[Collected data entries]
________________

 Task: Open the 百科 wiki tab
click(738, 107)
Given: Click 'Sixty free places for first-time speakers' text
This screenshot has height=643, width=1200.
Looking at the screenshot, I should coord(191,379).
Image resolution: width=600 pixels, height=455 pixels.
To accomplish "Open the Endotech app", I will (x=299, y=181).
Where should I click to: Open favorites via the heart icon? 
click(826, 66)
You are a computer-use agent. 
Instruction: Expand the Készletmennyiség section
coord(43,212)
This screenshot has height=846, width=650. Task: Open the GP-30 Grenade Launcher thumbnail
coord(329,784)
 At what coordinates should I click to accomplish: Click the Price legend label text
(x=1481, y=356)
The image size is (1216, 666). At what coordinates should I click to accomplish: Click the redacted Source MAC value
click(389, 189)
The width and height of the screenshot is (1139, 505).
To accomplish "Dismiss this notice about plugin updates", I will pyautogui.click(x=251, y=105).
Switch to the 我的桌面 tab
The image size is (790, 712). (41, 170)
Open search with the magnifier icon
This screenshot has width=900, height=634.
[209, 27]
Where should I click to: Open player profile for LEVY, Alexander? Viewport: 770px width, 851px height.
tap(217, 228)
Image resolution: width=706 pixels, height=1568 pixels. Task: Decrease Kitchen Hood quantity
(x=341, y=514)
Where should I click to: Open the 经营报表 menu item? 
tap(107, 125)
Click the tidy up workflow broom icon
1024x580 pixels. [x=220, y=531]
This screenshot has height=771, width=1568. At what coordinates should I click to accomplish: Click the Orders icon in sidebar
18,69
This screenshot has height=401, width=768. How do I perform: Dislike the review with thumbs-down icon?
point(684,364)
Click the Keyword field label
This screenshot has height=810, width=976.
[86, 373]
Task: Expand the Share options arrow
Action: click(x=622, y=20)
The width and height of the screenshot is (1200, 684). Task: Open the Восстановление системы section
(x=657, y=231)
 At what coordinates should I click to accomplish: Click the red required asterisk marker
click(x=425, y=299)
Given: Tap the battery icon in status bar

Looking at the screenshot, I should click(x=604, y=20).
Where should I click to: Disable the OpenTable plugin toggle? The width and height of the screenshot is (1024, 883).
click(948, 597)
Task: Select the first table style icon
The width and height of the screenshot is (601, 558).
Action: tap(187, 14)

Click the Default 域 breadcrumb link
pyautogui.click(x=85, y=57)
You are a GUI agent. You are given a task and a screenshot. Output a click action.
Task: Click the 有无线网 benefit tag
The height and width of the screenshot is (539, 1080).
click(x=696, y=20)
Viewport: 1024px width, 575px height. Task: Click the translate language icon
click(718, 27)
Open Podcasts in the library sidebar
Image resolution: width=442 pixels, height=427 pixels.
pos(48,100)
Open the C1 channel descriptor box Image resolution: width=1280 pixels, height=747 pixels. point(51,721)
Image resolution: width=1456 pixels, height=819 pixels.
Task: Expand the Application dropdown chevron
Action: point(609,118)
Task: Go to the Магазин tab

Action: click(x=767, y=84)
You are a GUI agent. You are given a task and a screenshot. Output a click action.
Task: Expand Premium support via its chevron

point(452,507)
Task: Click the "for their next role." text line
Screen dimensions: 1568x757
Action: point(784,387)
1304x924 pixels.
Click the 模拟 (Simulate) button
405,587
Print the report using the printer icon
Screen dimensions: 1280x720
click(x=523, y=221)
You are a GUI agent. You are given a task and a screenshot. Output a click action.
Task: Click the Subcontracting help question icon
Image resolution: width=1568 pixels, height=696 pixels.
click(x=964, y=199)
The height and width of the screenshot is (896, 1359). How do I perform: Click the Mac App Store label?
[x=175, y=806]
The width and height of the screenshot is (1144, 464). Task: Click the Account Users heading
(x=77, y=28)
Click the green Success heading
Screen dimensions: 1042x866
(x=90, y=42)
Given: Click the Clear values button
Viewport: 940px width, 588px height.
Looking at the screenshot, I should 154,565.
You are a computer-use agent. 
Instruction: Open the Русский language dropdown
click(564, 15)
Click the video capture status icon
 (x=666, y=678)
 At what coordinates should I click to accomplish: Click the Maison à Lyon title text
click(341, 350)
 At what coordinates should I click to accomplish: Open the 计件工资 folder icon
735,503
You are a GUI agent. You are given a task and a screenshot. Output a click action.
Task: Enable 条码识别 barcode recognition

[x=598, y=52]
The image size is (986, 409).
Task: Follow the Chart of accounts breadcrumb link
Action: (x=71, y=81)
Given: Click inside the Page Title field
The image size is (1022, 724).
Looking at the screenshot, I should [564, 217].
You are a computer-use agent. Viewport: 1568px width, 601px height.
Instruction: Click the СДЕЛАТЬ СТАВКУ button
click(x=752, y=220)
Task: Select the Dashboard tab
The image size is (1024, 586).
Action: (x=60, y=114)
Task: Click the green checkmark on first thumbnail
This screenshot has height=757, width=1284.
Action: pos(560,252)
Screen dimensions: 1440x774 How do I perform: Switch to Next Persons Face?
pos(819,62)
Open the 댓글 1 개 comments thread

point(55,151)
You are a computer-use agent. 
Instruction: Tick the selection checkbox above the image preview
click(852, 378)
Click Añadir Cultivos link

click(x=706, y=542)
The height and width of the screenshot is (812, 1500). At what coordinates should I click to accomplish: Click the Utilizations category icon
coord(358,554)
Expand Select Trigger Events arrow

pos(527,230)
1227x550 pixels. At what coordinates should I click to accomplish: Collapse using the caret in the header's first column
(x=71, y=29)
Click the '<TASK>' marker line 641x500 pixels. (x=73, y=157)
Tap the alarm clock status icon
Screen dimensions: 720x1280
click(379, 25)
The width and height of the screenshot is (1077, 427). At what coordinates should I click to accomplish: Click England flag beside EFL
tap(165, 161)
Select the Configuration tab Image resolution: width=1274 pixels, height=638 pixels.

________________

§ YOUR TASK
Copy out the range of lines above starting at the line with "Click the tidy up workflow broom icon" and ending at the line with "Open Podcasts in the library sidebar", exactly and including both.

§ RESPONSE TO THE EXERCISE
Click the tidy up workflow broom icon
1024x580 pixels. [x=220, y=531]
This screenshot has height=771, width=1568. At what coordinates should I click to accomplish: Click the Orders icon in sidebar
18,69
This screenshot has height=401, width=768. How do I perform: Dislike the review with thumbs-down icon?
point(684,364)
Click the Keyword field label
This screenshot has height=810, width=976.
[86, 373]
Task: Expand the Share options arrow
Action: click(x=622, y=20)
The width and height of the screenshot is (1200, 684). Task: Open the Восстановление системы section
(x=657, y=231)
 At what coordinates should I click to accomplish: Click the red required asterisk marker
click(x=425, y=299)
Given: Tap the battery icon in status bar

Looking at the screenshot, I should click(x=604, y=20).
Where should I click to: Disable the OpenTable plugin toggle? The width and height of the screenshot is (1024, 883).
click(948, 597)
Task: Select the first table style icon
The width and height of the screenshot is (601, 558).
Action: tap(187, 14)

Click the Default 域 breadcrumb link
pyautogui.click(x=85, y=57)
You are a GUI agent. You are given a task and a screenshot. Output a click action.
Task: Click the 有无线网 benefit tag
The height and width of the screenshot is (539, 1080).
click(x=696, y=20)
Viewport: 1024px width, 575px height. Task: Click the translate language icon
click(718, 27)
Open Podcasts in the library sidebar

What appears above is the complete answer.